Minggu, 11 Maret 2012

Renungan Harian: Rabu 14 Maret 2012

Renungan harian: Rabu 14 Maret 2012

Mat 5:17-19

Dalam khotbah di bukit Yesus berkata kepada murid-murid-Nya, "Janganlah kamu menyangka, bahwa aku datang untuk meniadakan hukum Taurat atau kitab para nabi. Aku datang bukan untuk meniadakannya, melainkan untuk menggenapinya. Karena Aku berkata kepadamu: Sungguh, selama belum lenyap langit dan bumi ini, satu iota atau satu titik pun tidak akan ditiadakan dari hukum Taurat, sebelum semuanya terjadi. Karena itu siapa yang meniadakan salah satu perintah Taurat sekalipun yang paling kecil, dan mengajarkannya demikian kepada orang lain, ia akan menduduki tempat-tempat yang paling rendah di dalam Kerajaan Surga. Tetapi siapa yang melakukan dan mengajarkan segala perintah Taurat, ia akan menduduki tempat yang tinggi di dalam Kerajaan Surga."

 

PENGGENAPAN HUKUM TAURAT

Sebelum segalanya ada, Allah sudah ada dan sangat sayang pada manusia ciptaan-Nya. Tetapi akibat dosa Adam, Allah seakan meninggalkan manusia hingga jauh. Lewat Musa, Allah kembali menunjukkan rasa sayangnya pada manusia dengan memberikan perintah dan hukum Taurat bagi umat Israel. Umat pilihan Allah. Suatu hukum yang menjadi pola hidup dan aturan bagi mereka. Tapi penderitaan dan pembuangan membuat bangsa itu rindu akan Mesias Sang penyelamat, seperti yang diberitakan oleh para nabi.
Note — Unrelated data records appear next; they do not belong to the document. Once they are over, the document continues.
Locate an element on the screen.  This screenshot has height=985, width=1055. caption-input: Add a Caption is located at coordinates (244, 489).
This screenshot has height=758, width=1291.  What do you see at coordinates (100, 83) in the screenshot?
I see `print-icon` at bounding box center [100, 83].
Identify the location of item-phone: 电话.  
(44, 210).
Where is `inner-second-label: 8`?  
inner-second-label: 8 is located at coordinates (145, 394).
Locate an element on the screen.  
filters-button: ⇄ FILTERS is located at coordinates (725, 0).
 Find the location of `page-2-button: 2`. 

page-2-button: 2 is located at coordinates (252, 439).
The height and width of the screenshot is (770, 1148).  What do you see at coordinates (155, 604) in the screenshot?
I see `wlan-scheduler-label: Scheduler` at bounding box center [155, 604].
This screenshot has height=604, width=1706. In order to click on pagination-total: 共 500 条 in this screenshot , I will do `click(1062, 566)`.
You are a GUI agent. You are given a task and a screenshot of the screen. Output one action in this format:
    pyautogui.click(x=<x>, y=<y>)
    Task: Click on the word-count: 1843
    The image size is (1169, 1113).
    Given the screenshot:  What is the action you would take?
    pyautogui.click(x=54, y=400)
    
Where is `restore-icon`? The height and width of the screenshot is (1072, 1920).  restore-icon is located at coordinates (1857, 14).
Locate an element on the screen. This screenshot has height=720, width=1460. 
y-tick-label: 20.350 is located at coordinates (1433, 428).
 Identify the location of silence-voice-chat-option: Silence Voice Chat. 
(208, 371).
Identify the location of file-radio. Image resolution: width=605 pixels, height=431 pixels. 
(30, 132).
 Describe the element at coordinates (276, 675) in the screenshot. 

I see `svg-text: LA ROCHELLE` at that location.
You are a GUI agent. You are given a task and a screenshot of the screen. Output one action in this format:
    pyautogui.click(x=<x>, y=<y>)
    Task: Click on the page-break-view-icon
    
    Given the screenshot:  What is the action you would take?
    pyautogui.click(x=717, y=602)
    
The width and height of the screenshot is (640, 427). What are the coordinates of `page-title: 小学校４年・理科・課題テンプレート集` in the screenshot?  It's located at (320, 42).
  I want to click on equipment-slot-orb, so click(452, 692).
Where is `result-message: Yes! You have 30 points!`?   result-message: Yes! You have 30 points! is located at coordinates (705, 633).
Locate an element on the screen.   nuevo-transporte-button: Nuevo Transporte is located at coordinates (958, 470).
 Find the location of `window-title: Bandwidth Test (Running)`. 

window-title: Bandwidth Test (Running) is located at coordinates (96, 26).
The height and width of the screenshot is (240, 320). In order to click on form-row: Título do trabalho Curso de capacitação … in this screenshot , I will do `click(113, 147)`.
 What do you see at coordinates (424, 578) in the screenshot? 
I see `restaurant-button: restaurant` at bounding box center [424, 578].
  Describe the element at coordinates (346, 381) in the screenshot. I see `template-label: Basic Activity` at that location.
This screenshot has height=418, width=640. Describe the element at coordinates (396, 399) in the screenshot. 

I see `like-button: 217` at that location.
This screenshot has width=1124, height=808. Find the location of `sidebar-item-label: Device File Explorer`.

Dalam Injil yang kita dengar hari ini Yesus mengatakan bahwa Ia datang untuk menggenapi hukum Taurat. Hukum Taurat, surat kasih Allah sebagaimana dijanjikan oleh para nabi akhirnya menjadi nyata dalam diri Yesus. Allah datang dalam diri Yesus Putera-Nya. Dialah kegenapan hukum Taurat yang lama dirindukan oleh umat beriman. Yesus mengajak kita bukan sebagai pengajar tetapi sebagai pelaksana hukum Taurat yang penuh cinta kasih.

Sungguhkah kita mengimani Yesus sebagai kegenapan hukum Taurat? Sanggupkah kita menghayati ajaran-Nya? Apabila kita mengimani Yesus dan menghayati ajaran-Nya berarti kita dapat dan mampu melakukan kebaikan terhadap sesama sesuai ajaran-Nya. Tanpa melakukan kebaikan terhadap sesama sesuai ajaran-Nya berarti kita bukan mengimani Yesus sebagai penggenapan hukum Taurat (SKb).

 

Pelita Hati: " Janganlah hanya mengajarkan yang baik tapi tidak melakukan hal-hal baik."

 

Diambil dari Nyalakanlah Pelita Hatimu, Renungan Harian 2012, Penerbit Bina Media Perintis, Medan.